Tony D’Amico: "Ho imparato che nel calcio non si crede a chi dice la verità"

Il direttore sportivo dell’Atalanta ripercorre i suoi esordi da dirigente, i casi più difficili e i colpi mancati: «Il mio rimpianto? Scamacca, non spinsi abbastanza per prenderlo».

Tony D’Amico, intervenuto in una lunga intervista rilasciata a La Gazzetta dello Sport, ha affrontato i capitoli chiave della sua carriera da direttore sportivo. Dall’esordio quasi per caso con Filippo Fusco fino all’approdo a Verona e al successivo salto a Bergamo, D’Amico ha raccontato i momenti più complessi, i casi di mercato più spinosi e le difficoltà di un mestiere logorante, fatto di stress, sigarette e decisioni da prendere in poche ore. Ecco quanto evidenziato da TuttoAtalanta.com

Come sei passato dal campo alla scrivania?
«Tutto nacque grazie a Filippo Fusco. Ci incontrammo alle finali Primavera e mi chiese di fare delle relazioni sui giovani. Poi, a Verona, mi convinse a restare: “Tu sei tagliato per fare il ds”. Io non ci credevo, ma quando lui si dimise nel 2018, mi disse di restare. E così cominciò la mia nuova vita».

C’è un colpo che consideri il più importante?
RISPOSTA: «Dico sempre che il migliore sarà il prossimo. Potrei citare Amrabat, preso in prestito e rivenduto a 20 milioni, oppure Zaccagni, a cui trovammo la chiave per maturare. Ma in realtà il colpo vero è quello che deve ancora arrivare».

E il rimpianto più grande?
«Senza dubbio Gianluca Scamacca. Quando ero a Verona non insistetti abbastanza per prenderlo dal Sassuolo. Un errore che mi porto dietro».

Quanto è logorante il tuo mestiere?
RISPOSTA: «È stressante al punto che, durante le sessioni di mercato, arrivo a fumare due pacchetti di sigarette al giorno. Il telefono lo carico tre o quattro volte, ma non posso permettermi di lanciarlo: se qualcosa mi fa arrabbiare, è più facile che voli una sedia».

Tra i casi più difficili da gestire?
«Il caso Koopmeiners e quello Lookman: situazioni molto simili, dolorose, perché ti costringono a dimenticare l’aspetto umano per guardare solo l’attualità. È la parte più dura del mestiere».

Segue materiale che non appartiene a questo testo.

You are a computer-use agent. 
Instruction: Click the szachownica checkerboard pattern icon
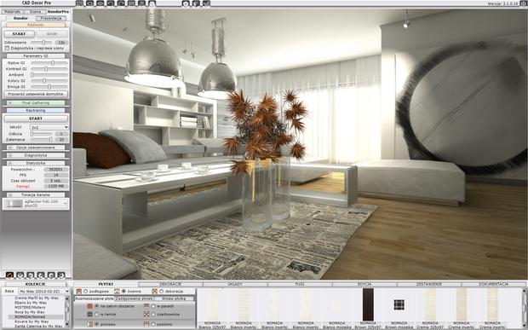146,314
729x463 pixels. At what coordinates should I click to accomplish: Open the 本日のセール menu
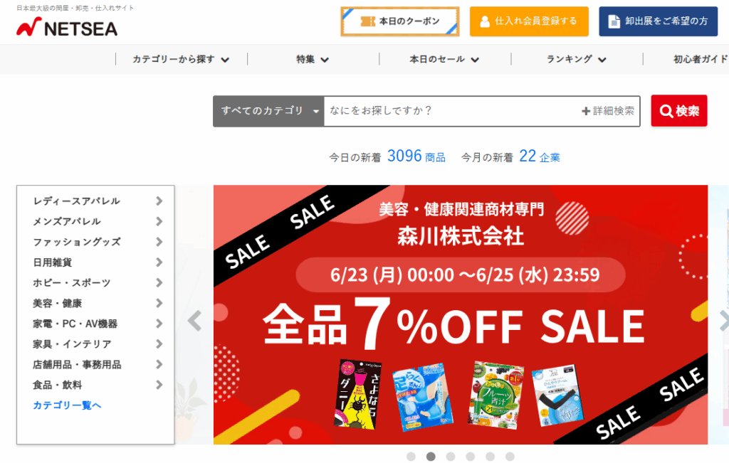[444, 60]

Tra intuizioni, rimpianti e pressioni costanti, Tony D’Amico si conferma un dirigente che vive il suo lavoro con passione e intensità. È consapevole dei difetti del sistema – «non si crede a chi dice la verità» – ma continua a cercare soluzioni, trasformando ogni errore in un’occasione di crescita. Una filosofia che spiega perché l’Atalanta abbia deciso di affidargli le chiavi del suo futuro.